Dans la foulée des premiers revers qui déciment les rangs de l’armée allemande, les bonzes du IIIe Reich forment de nouvelles unités de Waffen SS. La guerre s’éternisant à l’est et la menace d’une invasion alliée se faisant sentir à l’ouest, l’Allemagne commence à manquer de chair à canons pour former de nouvelles divisions. L’idée germe dans la tête d’Arthur Axmann[1], qui réussit à convaincre Heinrich Himmler que les jeunes de la Hitlerjugend pourraient s’avérer des recrues potentielles, voire devenir de redoutables guerriers. Il obtient l’autorisation d’en discuter avec le recruteur officiel de la Waffen SS, Gottlob Berger. Celui-ci est tellement séduit par l’idée qu’il demande l’autorisation de la mettre en œuvre personnellement. Le Reichsführer la lui refuse catégoriquement, arguant que chacun doit servir là où il est le plus utile.
Berger se tourne alors vers le commandant de la Liebstandarte Adolf Hitler, Josef « Sepp » Dietrich, afin d’obtenir son avis éclairé quant à la nomination des prochains dirigeants de cette unité d’élite. L’Obergruppenführer lui suggère Fritz Witt pour commander ces jeunes hommes. Cet officier, vétéran de presque tous les fronts, compte parmi les meilleurs chez les anciens de la garde personnelle du Führer. On lui donne carte blanche pour le choix des cadres de sa nouvelle division. Il s’entoure des meilleurs guerriers disponibles : Kurt (Panzermeyer) Meyer, Wilhelm Mohnke, Max Wünsche, et Gerhard (Gerd) Bremer. Ces hommes, décorés pour leur bravoure sur le front de l’Est, inspireront un respect frôlant l’idolâtrie chez les jeunes loups de la Hitlerjugend, et créeront une machine de guerre aussi efficace qu’impitoyable.
Les Canadiens combattront ces jeunesses hitlériennes de la 12e SS panzerdivision et constateront qu’ils ne sont pas en présence d’enfants de choeur. Les exactions commises contre les prisonniers témoignent d’un fanatisme qui les pousse à un niveau de cruauté assez rare chez des individus aussi jeunes. Un schmeisser, un mortier, une mg42, un flak88, un panzerschreck et/ou un nebelwerfer demeurent aussi dangereux dans les mains d’un adolescent que dans celles d’un adulte.
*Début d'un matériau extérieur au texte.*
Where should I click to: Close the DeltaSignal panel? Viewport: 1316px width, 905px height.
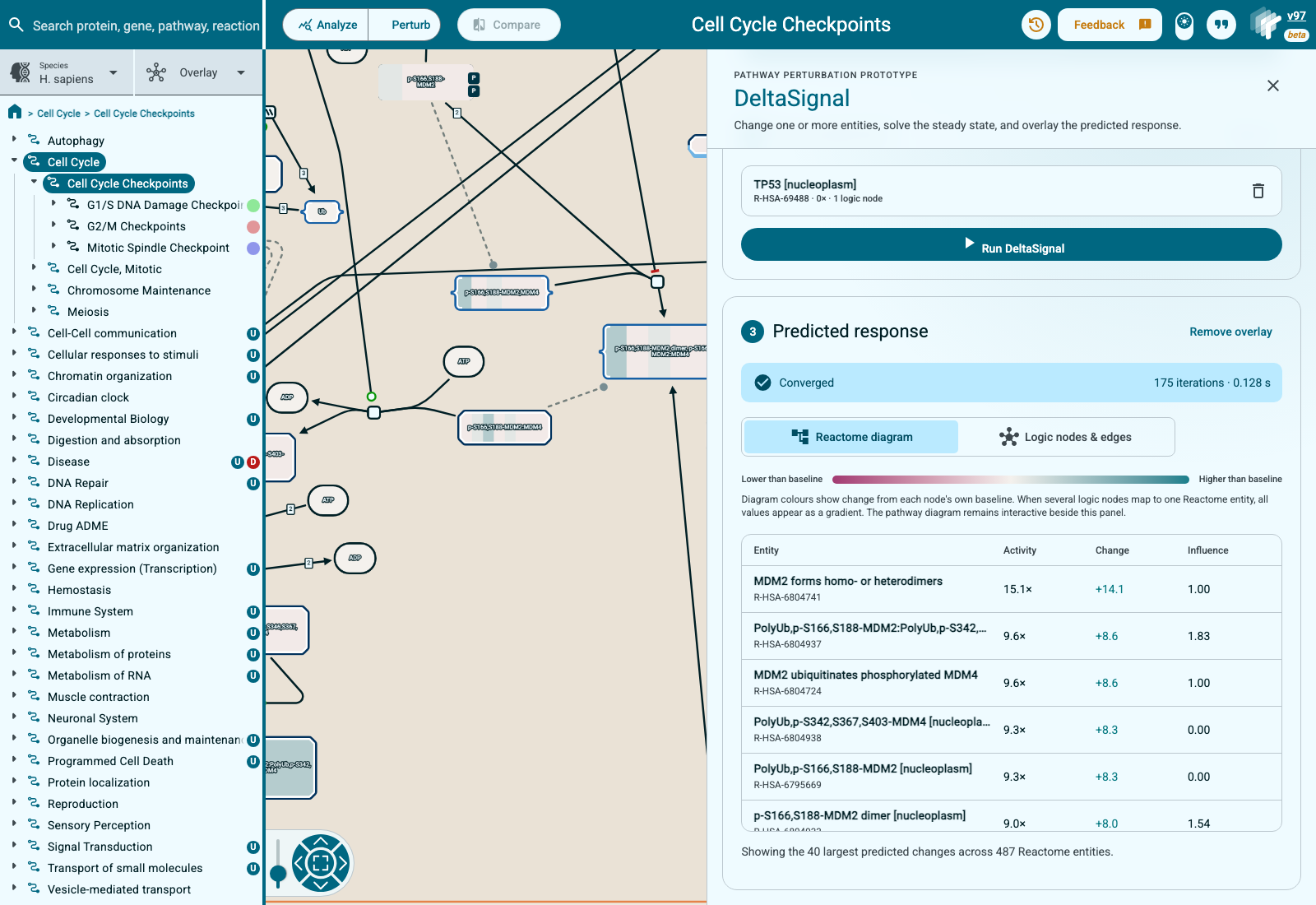[1272, 86]
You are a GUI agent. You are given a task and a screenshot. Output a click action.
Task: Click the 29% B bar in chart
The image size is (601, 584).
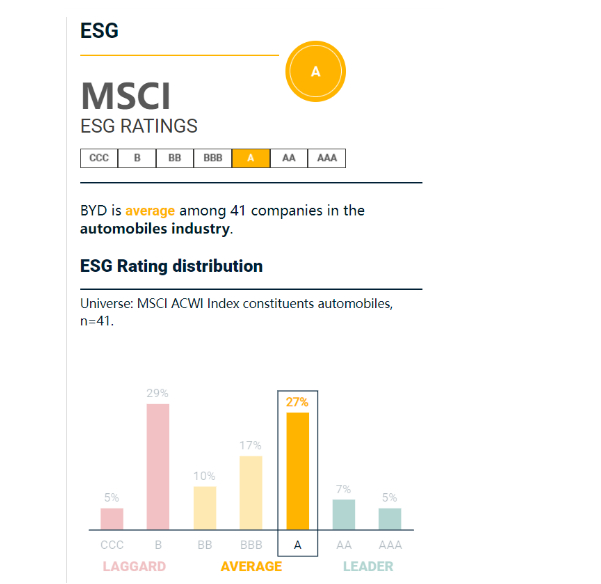(x=158, y=466)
Et les soldats qui leur font face n’ont souvent que quelques années de plus que leurs opposants. La pierre tombale du soldat Gérard Doré des Fusiliers Mont-Royal, mort à 16 ans à Verrières, en est un bon exemple. Ralph Allen, correspondant de guerre du Globe and Mail, estime quant à lui que ces jeunes Allemands sont « des enfants qui n’ont jamais eu la chance d’être les enfants qu’ils auraient pu être ».[2]
Le major de brigade Kingsmill et d’autres chefs de rang des Hamilton Light Infantry of Canada décrivent ainsi ceux qu’ils ont affrontés :
« Nos hommes ont été témoins du sacrifice insensé des Jeunesses hitlériennes. Ils combattent encore en francs-tireurs dans les ruines de Caen, et leurs camarades sont toujours là où ils sont tombés à Buron, Gruchy, Authie, Cussie, Saint-Contest, dans leurs trous individuels au milieu des blés, dans les chars calcinés et les ruines des habitations. Un tout petit nombre s’est rendu, les autres sont parvenus à se replier à travers Caen, mais tous ceux qui sont là attestent de l’âpreté du combat des dernières 36 heures. Nous nous déplaçons à pied à travers le champ de bataille de la veille, encombré des débris guerriers habituels. Armes cassées, équipements lacérés par les éclats, munitions éparses, et ce Sherman brûlé à quinze mètres seulement du canon de 7,5 cm Pak qui l’a foudroyé. Cela vous donne une idée du type de combat.
Les Waffen-SS sont restés plaqués au sol jusqu’à ce que le blindé soit sur eux et, d’un bond, ils ont tiré à bout portant avec leur canon camouflé. Ils ont eu le Sherman, mais évidemment, mes gars les ont liquidés à la grenade! Ceux-là se sont habilement dissimulés quand on est passé à trois mètres d’eux, notez les uniformes camouflés, le couvre-casque réversible selon la nature du terrain, et le masque facial qui permet de voir sans être aperçu. Ils nous ont laissés les dépasser et ont ouvert le feu dans notre dos à l’arme automatique. Il était pourtant inconcevable qu’ils aient pu survivre à l’énorme pilonnage de notre artillerie, et à leur propres obus! Il a fallu les réduire au PM et au revolver, sans faire de quartier, on ne pouvait les extraire de leurs trous!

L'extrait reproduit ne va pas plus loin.